▶ **Brano estratto**
»»

La disciplina generale delle misure di sicurezza personali
Il punto di partenza della nostra analisi è sicuramente l’articolo 202 c.p., il quale illustra, in due commi molto chiari e concisi, quelli che sono i presupposti per l’applicazione di qualsiasi misura di sicurezza personale: l’aver commesso un fatto previsto dalla legge come reato (alternativamente, e nei casi tassativamente previsti dalla legge penale, un fatto non preveduto come reato) e, cumulativamente, la pericolosità sociale del soggetto agente.

««

▶ **Esercizi**
• A. Secondo il brano sulle misure di sicurezza personali, quale articolo del codice penale stabilisce i presupposti per applicare una qualsiasi misura di sicurezza personale?
• B. Scrivi il seguito del brano sulle misure di sicurezza personali, riprendendo subito dopo la sua ultima frase.
I dati riportati di seguito sono materiale a sé, distinto dal brano.

▶ **Estratto dei dati**

»»

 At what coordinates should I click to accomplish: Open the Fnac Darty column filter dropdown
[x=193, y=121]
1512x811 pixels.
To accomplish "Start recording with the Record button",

««

▶ **Soluzioni per esercizio**
• A. L'articolo 202 c.p.

• B.
Con riguardo al reato, sappiamo che lo stesso può essere commesso da un soggetto imputabile, semimputabile o non imputabile. Quanto ai soggetti non imputabili, per i quali si discute circa la sussistenza e la configurazione del dolo, la giurisprudenza maggioritaria ritiene che il dolo che deve sorreggere la realizzazione del fatto tipico, per il quale si possa disporre di una misura ex art. 202 c.p., ha un struttura pienamente coincidente con quella del dolo dell’imputabile; di avviso contrario è invece una parte della dottrina, ritenendo incompatibile il dolo come previsto dalla legge (rappresentazione e volizione) con l’incapacità di intendere e di volere che caratterizza il soggetto non imputabile.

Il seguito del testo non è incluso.